Ich möchte noch einmal meine Aussage von weiter oben wiederholen: Es handelt sich bei dem Projekt „EU-Battlegroup“ per Definition um ein multinationales militärisches Bündnis. Im Bundesverfassungsgesetz vom 26. Oktober 1955 über die Neutralität Österreichs finden wir folgende Formulierung (4):

Der Nationalrat hat beschlossen:

Artikel I.

(1) Zum Zwecke der dauernden Behauptung seiner Unabhängigkeit nach außen und zum Zwecke der Unverletzlichkeit seines Gebietes erklärt Österreich aus freien Stücken seine immerwährende Neutralität. Österreich wird diese mit allen ihm zu Gebote stehenden Mitteln aufrechterhalten und verteidigen.

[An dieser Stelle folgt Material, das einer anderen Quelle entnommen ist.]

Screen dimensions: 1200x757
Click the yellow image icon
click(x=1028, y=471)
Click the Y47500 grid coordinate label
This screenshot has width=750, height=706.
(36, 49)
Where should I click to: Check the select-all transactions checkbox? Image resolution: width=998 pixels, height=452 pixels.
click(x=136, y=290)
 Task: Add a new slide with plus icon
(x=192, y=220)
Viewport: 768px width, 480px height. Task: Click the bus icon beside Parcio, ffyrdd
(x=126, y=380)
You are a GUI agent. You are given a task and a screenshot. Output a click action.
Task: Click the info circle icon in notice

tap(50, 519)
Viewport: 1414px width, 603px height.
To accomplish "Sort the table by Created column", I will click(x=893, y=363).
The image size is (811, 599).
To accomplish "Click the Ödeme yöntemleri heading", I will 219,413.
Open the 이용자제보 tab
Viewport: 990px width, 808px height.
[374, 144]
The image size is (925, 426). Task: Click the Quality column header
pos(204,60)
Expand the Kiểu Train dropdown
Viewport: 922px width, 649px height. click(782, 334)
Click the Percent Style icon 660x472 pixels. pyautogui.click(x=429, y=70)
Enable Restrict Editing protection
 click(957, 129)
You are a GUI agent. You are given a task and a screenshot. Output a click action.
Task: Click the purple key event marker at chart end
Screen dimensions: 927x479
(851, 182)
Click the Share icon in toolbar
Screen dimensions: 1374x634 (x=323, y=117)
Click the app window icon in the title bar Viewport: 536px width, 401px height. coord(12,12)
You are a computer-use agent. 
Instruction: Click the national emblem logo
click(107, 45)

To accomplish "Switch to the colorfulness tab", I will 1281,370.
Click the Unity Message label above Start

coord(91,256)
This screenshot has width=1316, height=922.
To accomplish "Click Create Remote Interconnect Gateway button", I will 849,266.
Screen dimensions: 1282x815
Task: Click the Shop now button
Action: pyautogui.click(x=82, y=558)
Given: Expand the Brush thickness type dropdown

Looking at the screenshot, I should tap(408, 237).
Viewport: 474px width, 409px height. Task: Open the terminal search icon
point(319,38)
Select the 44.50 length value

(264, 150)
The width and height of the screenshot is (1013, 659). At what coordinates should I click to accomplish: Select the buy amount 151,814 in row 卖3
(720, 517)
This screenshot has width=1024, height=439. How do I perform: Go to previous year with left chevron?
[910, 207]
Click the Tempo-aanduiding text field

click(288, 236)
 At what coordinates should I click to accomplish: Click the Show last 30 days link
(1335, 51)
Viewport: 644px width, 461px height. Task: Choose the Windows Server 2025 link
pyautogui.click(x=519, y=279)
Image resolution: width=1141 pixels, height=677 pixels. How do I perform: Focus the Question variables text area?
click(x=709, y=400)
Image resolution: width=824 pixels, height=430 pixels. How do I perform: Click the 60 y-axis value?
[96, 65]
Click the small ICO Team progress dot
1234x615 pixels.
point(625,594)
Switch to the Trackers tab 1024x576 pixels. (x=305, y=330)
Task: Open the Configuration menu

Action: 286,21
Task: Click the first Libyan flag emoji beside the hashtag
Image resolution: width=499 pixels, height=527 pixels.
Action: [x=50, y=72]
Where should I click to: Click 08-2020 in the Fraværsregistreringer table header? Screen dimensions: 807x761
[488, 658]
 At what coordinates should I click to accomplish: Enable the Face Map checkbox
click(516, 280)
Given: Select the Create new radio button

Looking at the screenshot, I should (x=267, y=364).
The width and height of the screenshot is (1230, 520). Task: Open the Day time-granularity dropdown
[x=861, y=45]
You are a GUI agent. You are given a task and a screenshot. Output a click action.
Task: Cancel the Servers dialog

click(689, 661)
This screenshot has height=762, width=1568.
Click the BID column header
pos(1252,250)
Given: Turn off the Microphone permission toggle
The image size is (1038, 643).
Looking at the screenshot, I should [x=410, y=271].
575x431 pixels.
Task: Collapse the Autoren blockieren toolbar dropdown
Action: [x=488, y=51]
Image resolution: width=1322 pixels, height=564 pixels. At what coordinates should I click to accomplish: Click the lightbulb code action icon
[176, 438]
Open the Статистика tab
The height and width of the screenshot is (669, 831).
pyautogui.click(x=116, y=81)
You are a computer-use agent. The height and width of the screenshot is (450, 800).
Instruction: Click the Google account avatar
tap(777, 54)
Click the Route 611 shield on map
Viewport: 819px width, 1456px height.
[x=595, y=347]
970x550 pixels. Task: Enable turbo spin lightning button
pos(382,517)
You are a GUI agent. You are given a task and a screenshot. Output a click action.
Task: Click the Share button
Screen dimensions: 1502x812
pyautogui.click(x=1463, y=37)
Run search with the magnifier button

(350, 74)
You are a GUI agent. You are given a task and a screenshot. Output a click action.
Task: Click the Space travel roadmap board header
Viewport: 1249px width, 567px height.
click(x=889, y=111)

(2) Österreich wird zur Sicherung dieser Zwecke in aller Zukunft keinen militärischen Bündnissen beitreten und die Errichtung militärischer Stützpunkte fremder Staaten auf seinem Gebiete nicht zulassen.

Artikel II.

Mit der Vollziehung dieses Bundesverfassungsgesetzes ist die Bundesregierung betraut.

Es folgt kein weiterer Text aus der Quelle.